Yudhoyono mengajak masyarakat Indonesia untuk bersama-sama menciptakan suasana kehidupan yang tenteram, damai dan penuh rasa keadilan bagi setiap WNI dengan cara menegakkan konstitusi, undang-undang dan berbagai peraturan yang berlaku.

Sebelumnya Ketua Panitia Pelaksana, Peter Lesmana melaporkan, perayaan Imlek secara nasional itu merupakan yang kesembilan kalinya berturut- turut sejak tahun 2000.

"Ini semua bisa terwujud sebagai berkah dari reformasi yang terjadi di negeri ini," ujarnya seraya mengatakan bahwa tema perayaan Imlek tahun ini adalah "Rakyat adalah Pokok Negara, Pokok Kokoh Negara Sejahtera."

Tampak hadir, di antara para tamu undangan antar alain Ketua DPR- Agung Laksono, Menko Polhukam Widodo AS, Menag Maftuh Basyuni, dan Seskab Sudi Silalahi.

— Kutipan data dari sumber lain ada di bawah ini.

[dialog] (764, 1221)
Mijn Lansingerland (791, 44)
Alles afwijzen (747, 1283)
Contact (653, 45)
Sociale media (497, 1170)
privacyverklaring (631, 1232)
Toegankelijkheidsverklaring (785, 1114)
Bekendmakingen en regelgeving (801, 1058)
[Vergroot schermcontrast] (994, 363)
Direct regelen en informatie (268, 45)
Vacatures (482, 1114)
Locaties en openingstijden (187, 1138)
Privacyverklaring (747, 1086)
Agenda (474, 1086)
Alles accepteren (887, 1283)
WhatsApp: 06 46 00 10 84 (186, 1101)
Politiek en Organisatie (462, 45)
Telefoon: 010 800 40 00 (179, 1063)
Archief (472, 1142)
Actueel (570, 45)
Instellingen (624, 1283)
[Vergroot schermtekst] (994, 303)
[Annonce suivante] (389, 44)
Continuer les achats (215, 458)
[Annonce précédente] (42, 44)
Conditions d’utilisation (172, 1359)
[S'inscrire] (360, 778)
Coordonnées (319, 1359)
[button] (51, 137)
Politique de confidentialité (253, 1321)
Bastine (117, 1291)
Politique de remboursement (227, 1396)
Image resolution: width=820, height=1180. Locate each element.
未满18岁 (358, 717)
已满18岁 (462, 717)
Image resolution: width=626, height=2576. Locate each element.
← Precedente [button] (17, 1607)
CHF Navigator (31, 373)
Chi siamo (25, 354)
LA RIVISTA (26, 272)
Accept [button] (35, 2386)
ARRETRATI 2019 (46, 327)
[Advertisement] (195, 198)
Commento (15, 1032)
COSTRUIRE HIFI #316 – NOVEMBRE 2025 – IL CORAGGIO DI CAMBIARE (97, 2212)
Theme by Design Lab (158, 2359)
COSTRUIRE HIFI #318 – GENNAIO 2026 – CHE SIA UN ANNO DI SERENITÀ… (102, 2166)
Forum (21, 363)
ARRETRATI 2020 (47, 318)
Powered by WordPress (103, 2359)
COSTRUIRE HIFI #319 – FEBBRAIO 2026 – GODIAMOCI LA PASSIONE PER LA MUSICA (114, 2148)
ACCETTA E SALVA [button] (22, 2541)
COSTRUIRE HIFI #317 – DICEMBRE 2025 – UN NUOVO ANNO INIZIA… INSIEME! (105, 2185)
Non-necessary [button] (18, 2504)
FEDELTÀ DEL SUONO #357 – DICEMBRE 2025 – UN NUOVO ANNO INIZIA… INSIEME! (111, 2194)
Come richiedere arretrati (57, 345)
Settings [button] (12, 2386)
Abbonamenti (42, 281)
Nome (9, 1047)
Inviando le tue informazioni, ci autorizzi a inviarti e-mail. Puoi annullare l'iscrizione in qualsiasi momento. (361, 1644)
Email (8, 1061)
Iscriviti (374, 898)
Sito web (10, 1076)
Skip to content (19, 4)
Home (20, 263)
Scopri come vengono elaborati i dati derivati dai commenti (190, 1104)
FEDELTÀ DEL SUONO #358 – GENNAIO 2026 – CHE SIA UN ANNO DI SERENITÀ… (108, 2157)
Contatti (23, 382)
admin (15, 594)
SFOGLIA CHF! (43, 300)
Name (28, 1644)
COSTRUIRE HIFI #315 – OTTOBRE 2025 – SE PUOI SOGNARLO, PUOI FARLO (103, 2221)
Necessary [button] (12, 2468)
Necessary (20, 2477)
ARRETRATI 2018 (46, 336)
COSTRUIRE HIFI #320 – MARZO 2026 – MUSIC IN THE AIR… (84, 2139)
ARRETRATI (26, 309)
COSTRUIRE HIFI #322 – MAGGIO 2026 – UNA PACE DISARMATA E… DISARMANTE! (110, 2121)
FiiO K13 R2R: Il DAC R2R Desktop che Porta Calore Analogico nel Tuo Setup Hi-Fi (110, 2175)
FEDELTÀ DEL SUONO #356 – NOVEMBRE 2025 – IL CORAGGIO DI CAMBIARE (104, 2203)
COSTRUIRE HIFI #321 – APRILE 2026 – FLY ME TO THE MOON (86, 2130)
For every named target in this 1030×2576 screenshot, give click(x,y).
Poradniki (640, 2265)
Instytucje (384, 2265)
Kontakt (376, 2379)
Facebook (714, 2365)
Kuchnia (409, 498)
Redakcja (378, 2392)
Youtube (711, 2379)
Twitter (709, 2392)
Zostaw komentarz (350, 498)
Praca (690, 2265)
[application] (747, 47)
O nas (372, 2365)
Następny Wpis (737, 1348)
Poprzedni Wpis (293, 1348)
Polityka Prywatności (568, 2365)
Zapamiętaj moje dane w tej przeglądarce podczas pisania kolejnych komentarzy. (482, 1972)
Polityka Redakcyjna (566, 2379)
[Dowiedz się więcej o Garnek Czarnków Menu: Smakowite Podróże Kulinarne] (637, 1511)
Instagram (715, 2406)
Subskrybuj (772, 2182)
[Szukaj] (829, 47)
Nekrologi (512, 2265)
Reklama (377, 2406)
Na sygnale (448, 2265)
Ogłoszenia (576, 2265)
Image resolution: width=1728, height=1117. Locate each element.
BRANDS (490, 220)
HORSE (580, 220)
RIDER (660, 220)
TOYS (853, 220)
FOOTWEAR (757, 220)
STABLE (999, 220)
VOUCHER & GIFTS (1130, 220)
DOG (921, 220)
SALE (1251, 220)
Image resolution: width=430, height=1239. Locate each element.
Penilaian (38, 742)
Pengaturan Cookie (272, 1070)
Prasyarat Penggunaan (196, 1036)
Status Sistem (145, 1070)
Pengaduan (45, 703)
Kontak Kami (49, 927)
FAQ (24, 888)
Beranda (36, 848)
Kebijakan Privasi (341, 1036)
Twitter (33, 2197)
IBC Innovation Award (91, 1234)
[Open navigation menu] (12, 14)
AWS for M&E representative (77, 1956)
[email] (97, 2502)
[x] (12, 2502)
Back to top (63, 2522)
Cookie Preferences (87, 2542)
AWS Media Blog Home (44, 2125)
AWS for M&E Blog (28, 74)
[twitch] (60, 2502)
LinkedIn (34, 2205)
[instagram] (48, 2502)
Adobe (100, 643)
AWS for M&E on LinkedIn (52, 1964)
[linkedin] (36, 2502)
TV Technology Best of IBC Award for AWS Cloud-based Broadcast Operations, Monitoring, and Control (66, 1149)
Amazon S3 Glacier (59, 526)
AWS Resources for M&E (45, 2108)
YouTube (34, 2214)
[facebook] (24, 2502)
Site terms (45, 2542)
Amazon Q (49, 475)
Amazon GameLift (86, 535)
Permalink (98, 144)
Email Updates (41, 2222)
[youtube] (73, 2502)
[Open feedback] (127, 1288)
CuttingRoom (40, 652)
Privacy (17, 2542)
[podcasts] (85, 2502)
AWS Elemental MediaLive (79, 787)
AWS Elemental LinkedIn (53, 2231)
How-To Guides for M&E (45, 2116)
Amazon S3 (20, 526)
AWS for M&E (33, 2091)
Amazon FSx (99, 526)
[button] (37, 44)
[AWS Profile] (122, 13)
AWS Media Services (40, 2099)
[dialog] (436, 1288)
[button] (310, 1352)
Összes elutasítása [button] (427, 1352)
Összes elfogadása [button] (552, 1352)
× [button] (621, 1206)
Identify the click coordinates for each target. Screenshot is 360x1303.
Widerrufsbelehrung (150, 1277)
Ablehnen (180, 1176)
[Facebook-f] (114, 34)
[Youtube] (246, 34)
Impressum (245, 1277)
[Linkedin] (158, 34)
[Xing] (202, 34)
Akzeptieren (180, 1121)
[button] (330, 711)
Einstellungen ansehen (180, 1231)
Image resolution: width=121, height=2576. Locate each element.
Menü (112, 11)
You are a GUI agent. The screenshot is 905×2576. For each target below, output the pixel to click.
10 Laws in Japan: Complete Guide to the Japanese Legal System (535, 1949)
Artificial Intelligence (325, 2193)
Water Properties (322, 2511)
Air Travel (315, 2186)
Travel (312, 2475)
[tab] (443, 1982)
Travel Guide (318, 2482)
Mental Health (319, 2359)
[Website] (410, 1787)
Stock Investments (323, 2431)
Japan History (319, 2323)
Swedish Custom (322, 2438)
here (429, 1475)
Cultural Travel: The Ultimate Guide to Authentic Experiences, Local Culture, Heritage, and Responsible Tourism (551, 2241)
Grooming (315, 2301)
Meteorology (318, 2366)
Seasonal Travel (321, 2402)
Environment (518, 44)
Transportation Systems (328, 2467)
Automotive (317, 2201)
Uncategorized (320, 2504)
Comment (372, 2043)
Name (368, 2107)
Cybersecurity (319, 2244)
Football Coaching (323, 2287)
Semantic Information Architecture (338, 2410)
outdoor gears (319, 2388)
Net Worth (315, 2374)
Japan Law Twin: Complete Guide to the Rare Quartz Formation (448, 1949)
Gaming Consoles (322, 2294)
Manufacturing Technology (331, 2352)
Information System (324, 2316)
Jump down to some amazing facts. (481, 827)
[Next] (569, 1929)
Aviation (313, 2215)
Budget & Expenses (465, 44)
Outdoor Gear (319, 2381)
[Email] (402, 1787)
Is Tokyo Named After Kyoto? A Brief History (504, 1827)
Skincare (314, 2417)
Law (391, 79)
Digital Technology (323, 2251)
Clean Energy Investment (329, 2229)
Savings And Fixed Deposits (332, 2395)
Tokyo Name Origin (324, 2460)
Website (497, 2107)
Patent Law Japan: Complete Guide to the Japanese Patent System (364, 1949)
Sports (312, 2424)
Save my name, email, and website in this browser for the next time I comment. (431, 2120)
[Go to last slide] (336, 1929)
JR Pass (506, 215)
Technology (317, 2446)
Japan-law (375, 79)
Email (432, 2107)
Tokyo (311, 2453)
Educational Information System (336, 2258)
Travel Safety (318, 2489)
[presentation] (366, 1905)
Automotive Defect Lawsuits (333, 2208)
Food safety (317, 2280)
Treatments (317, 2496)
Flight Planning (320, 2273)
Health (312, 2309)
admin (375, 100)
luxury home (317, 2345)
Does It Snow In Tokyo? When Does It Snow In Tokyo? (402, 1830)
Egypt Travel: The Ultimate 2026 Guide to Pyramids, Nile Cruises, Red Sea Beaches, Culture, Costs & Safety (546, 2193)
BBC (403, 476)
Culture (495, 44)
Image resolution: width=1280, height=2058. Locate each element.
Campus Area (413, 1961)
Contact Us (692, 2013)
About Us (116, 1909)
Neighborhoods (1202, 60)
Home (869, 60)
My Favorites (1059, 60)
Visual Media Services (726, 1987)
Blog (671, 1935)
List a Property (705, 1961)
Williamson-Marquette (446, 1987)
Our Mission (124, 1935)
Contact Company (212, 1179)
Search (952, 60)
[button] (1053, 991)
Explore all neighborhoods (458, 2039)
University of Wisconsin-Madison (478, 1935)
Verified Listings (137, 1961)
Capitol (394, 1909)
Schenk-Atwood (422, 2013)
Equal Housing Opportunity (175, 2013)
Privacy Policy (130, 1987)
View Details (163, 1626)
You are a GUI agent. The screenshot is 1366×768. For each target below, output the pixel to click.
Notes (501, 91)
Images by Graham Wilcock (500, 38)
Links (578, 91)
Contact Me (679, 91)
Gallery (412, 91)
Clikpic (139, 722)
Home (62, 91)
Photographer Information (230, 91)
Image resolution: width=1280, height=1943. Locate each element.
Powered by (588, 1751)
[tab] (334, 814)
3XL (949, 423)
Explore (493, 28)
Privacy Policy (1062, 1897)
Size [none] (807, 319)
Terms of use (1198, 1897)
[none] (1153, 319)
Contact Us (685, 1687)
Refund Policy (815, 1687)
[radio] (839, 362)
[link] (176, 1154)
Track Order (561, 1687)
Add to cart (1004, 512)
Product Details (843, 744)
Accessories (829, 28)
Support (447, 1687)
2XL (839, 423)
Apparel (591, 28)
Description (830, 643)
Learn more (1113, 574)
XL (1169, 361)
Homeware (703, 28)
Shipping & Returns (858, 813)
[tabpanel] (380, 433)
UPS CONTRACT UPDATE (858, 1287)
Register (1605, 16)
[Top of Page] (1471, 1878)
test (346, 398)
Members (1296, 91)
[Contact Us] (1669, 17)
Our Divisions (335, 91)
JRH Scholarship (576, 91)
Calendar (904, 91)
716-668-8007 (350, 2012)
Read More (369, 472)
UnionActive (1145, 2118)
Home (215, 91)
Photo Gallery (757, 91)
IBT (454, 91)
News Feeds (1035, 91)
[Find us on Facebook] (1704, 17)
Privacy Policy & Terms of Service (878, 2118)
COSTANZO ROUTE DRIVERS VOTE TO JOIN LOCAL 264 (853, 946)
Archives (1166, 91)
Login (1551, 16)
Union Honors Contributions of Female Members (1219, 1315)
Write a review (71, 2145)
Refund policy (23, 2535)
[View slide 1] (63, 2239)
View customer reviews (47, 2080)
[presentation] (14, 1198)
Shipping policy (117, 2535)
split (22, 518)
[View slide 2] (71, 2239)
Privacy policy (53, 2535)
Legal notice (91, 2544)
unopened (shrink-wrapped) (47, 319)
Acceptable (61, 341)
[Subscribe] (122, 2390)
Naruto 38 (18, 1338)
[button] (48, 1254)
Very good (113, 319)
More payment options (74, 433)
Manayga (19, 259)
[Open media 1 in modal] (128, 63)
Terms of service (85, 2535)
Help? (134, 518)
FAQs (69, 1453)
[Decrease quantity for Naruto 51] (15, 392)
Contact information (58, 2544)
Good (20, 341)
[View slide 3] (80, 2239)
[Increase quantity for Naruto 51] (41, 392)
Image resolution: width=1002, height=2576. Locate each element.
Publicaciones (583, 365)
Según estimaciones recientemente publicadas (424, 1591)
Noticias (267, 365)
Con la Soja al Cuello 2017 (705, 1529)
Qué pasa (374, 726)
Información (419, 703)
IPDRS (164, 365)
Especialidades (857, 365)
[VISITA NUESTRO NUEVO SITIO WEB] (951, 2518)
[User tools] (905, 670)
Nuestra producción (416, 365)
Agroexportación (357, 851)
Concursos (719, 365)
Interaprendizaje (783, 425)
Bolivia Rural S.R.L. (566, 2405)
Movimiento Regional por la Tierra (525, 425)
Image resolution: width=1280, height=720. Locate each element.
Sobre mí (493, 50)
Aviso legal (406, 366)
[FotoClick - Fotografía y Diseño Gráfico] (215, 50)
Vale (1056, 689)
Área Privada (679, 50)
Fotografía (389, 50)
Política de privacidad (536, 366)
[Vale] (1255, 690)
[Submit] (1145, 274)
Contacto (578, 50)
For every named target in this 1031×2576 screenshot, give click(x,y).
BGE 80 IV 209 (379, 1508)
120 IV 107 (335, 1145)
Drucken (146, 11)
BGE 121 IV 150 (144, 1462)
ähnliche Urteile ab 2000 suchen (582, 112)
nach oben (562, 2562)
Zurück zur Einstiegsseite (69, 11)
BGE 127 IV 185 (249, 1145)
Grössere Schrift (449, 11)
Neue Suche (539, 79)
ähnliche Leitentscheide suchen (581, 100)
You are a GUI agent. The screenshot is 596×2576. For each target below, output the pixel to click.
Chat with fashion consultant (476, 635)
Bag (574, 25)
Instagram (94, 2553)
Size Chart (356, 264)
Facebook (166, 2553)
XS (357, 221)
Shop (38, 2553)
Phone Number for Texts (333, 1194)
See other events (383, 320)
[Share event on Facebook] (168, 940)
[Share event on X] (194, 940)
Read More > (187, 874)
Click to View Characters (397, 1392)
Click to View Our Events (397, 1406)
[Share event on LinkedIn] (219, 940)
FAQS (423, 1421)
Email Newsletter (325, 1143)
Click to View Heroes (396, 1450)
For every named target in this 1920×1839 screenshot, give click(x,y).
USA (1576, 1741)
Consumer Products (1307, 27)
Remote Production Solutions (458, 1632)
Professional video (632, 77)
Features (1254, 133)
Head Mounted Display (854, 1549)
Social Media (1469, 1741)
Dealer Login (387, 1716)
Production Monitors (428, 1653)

Sementara sedikitnya 5.000 orang etnis Tionghoa memadati JHCC guna mengikuti rangkaian
acara yang diisi oleh sejumlah kesenian seperti lagu-lagu berbahasa Mandarin, pertunjukan wushu, dan tarian.

Pada kesempatan itu penyanyi papan atas Indonesia yang acapkali membawakan lagu-lagu berbahasa Mandarin, Rani, menyanyikan lagu Hening karya Presiden Yudhoyono yang telah diubah syairnya ke dalam bahasa Mandarin. (ant) (ags)

Tidak ada komentar:

Related Posts Plugin for WordPress, Blogger...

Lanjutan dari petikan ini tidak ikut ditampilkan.